>> Start Extracted text
Usually you can't just accept that you don't like how it's going. Here's how to work at it. Let's say you notice that you are annoyed because you don't feel like sitting anymore so you have the desire to stop. You realize that you are not paying attention to your breath but thinking about how you want to stop meditating. At this point you should try to pay attention to your breath realizing that it is more difficult because you are annoyed. Just try to do the best you can given the fact that you are annoyed. You might not even be able to go back to your breath well. Just to to do the best you can understanding the fact that it is more difficult simply because you are not accepting how you are doing. By doing this, you learn to better accept the thing that is making it difficult.

As time goes on, you will develop a more relaxed form of concentration. This may seem paradoxical because we normally associate strong concentration with a tense, furrowed brow type of image. Meditation changes the way you view the world, so many of the analogies that people use to describe it can at first seem contradictory. As you begin to practice, these examples begin to make more sense.

Sometimes when you are meditating, you can have strange experiences. You might experience emotions for no apparent reasons. You might see lights or your body may feel like it's a single point. You might have visions pop into your head. There are countless different things like this that can happen, and they all make it harder to pay attention to your breath. If they do happen, you should treat them like every other distraction and try to pay attention to your breath as well as you can given that something is distracting you.
>> End Extracted text
>> Start Information shown
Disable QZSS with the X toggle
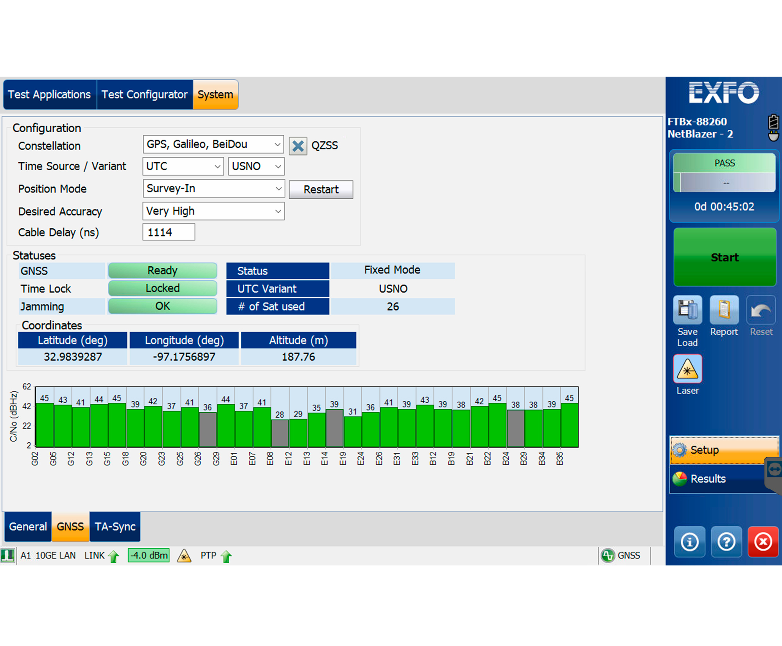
>> End Information shown
Task set ::
• a. From the meditation text, reproduce the section starting with "As time goes" and going on through "make more sense.", but switch "paradoxical" to "counterintuitive".
• b. Resume the meditation text with a new paragraph that begins after its final sentence.

Responses to the tasks ::
• a.
As time goes on, you will develop a more relaxed form of concentration. This may seem counterintuitive because we normally associate strong concentration with a tense, furrowed brow type of image. Meditation changes the way you view the world, so many of the analogies that people use to describe it can at first seem contradictory. As you begin to practice, these examples begin to make more sense.

• b.
If you become relatively focused and accepting of your meditation, you will start to go deeper into your mind. This will cause you to notice mental patterns of non-accepting that you were previously unaware of. This makes it very difficult or uncomfortable to pay attention because you have to deal with something consciously that was previously in your subconscious. You probably won't know what this pattern of thought is, but you will definitely notice how it affects your meditation. If you accept how it affects your meditation, but still work hard to pay attention, you will deal with this deeper mental habit and be able to work on even deeper levels of your mind.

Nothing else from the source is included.